| Problem details |
Copy every line of the entries that has the string "computer" in it.

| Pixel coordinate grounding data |
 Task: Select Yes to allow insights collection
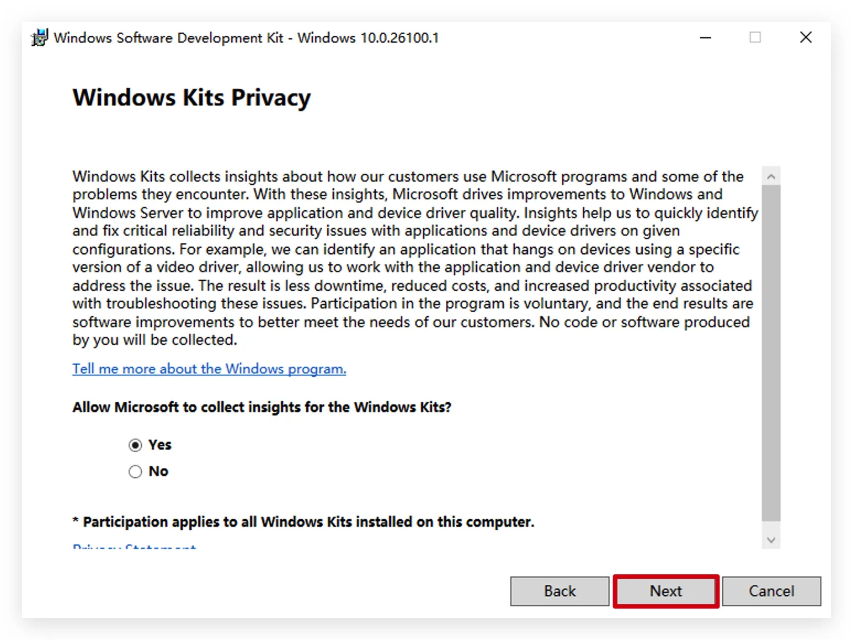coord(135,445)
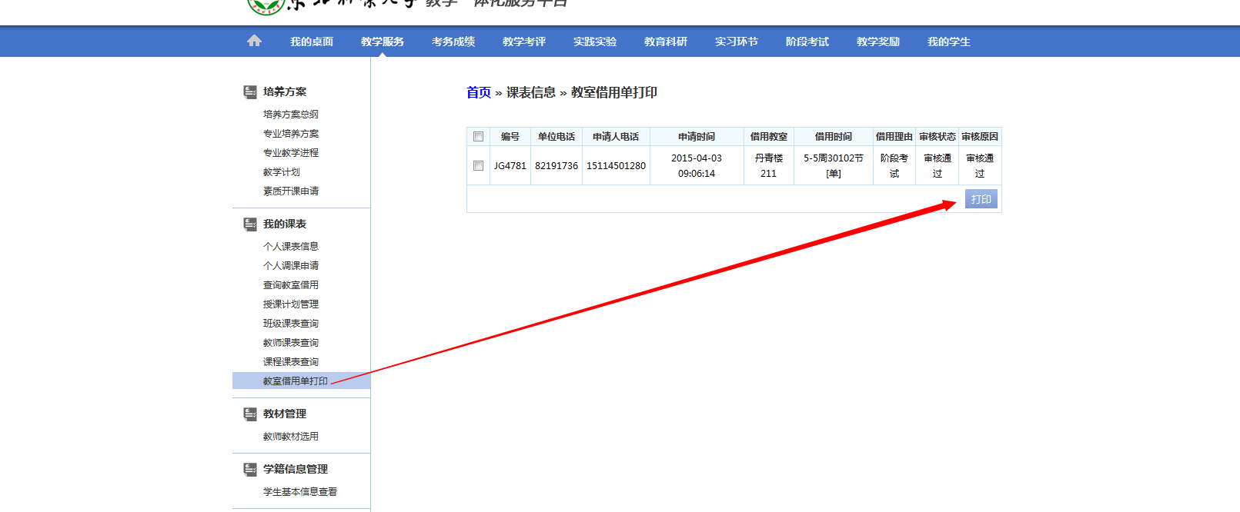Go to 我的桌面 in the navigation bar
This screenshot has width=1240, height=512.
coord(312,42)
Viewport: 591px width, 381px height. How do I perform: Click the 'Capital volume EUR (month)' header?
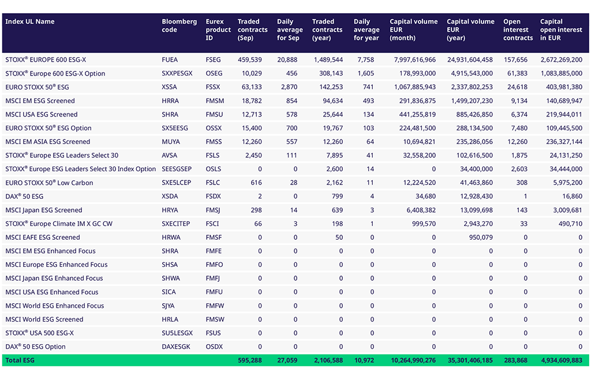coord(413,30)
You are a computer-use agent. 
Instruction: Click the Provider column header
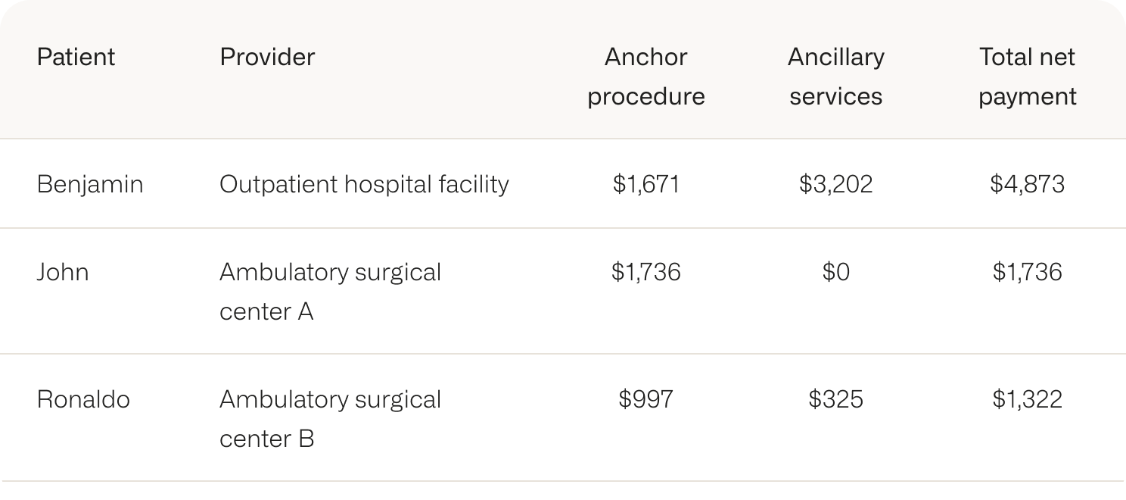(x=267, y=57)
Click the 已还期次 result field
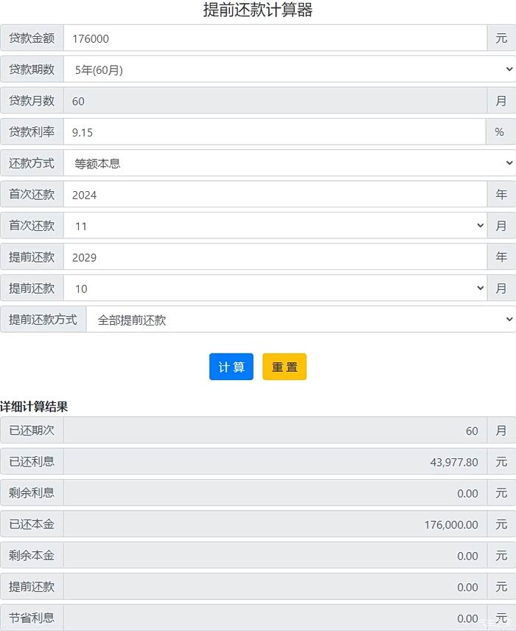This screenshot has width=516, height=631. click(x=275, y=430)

==

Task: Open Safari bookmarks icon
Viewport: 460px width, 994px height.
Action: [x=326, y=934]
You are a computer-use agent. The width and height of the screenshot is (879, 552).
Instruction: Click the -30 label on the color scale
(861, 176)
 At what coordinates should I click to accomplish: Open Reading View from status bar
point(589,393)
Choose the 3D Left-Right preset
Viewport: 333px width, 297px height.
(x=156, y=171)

| Result |
You are a computer-use agent. 
You are a computer-use agent. The width and height of the screenshot is (879, 552).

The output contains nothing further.